Music – particularly a fascination with percussion – has always been a part of life for UNE student Craig Rabnott.
But undertaking a UNE Music degree has taken Craig in some new directions – instilling an interest in acoustic-electric music and a passion for composing. Now, as he’s about to graduate, he’s premiered his work with a live orchestra, and played to more than 6,000 people as part of an exciting dance-orchestra fusion show.
I began my musical journey in Mackay at primary school in 1996, after selecting percussion as my choice of instrument. My older brothers both played wind instruments in school concert bands, and my favourite memories were of seeing them perform in my formative years.

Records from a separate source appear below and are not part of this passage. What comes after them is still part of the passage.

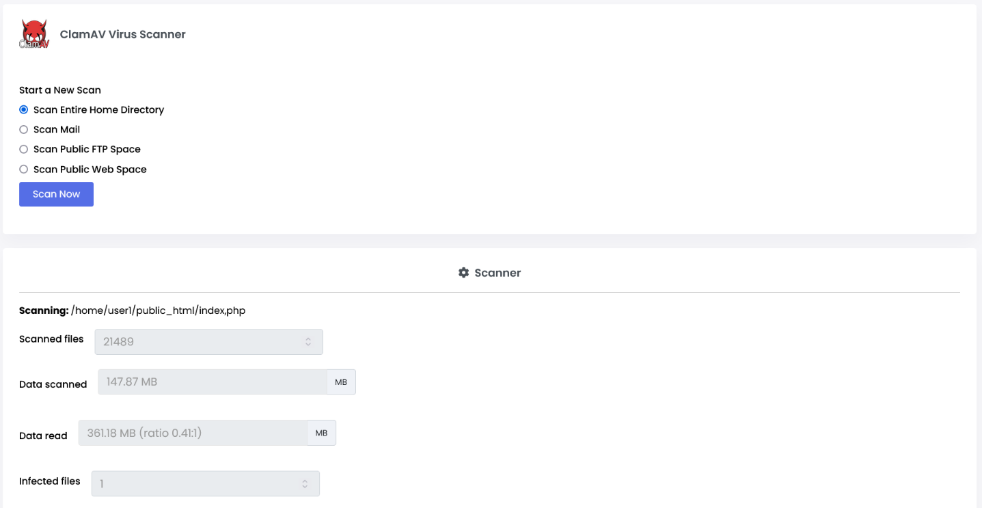Focus the Infected files number field

tap(195, 484)

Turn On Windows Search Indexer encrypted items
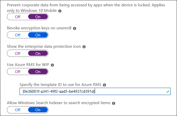click(38, 110)
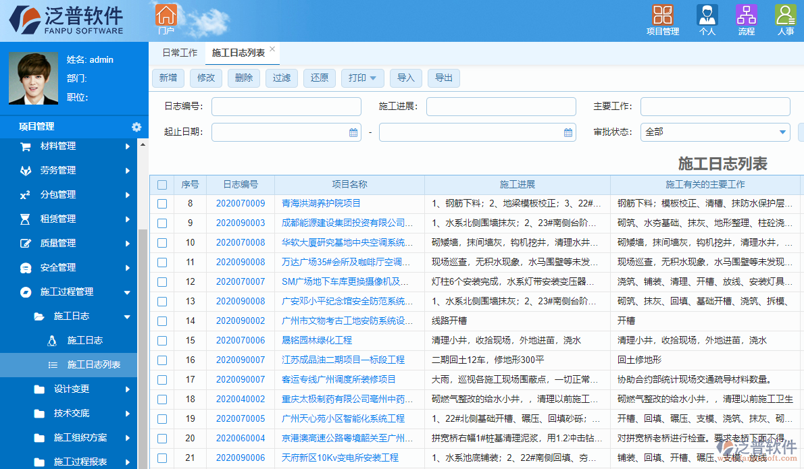This screenshot has width=804, height=469.
Task: Click the 新增 (Add) button
Action: pos(168,78)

Music quickly became my favourite subject throughout school, and I soaked up as many performances as I could, becoming increasingly fascinated with the role the drum set played. A turning point was seeing and meeting Dr Grant Collins at one of his solo concerts at the Conservatorium of Music in Mackay, and a world of possibilities in approaching the sounds and playing of the drum set opened to me.
I started a music degree in Lismore in 2005, and always wanted to finish that off. The online option at UNE allowed me to pursue this in my own time, and UNE came highly recommended.
Juggling full-time work and teaching had its challenges on top of full-time study, however it further enhanced my time-management skills, to a much-needed level! Meeting so many wonderful people and lecturers through the course has been the highlight.
My interest in hybrid acoustic-electric music has grown since learning from lecturer and composer Dr Paul Smith. In one of his units, I developed a composition that I then submitted in an application for a 12-month mentorship program offered by leading new music group in Brisbane, Topology. I was one of five new composers across Queensland and the Northern Territory to be accepted.
As a result of the program, I had the opportunity to premiere the work I’d begun as an assignment, at the Queen Street Mall in Brisbane with a local string quartet.
At the end of May, I was also invited to participate in an exciting and unique fusion of dance music and live orchestra with Synthony, a New Zealand based show playing in Brisbane. A sold-out show in Brisbane City Hall turned into two subsequent performances at the iconic Riverstage. We played to more than 6,000 people. As a percussionist, the show gave me the freedom to explore sounds that I had developed over time in an environment that suited them perfectly.
Being a touring drummer with Synthony would be amazing, though that job does not exist yet! For now I’m hoping to develop my teaching methods for the drum set, focusing on simplifying the approach to four-way coordination on the drum set.
Having such great lecturers who I can still communicate with has helped in ways I never thought possible.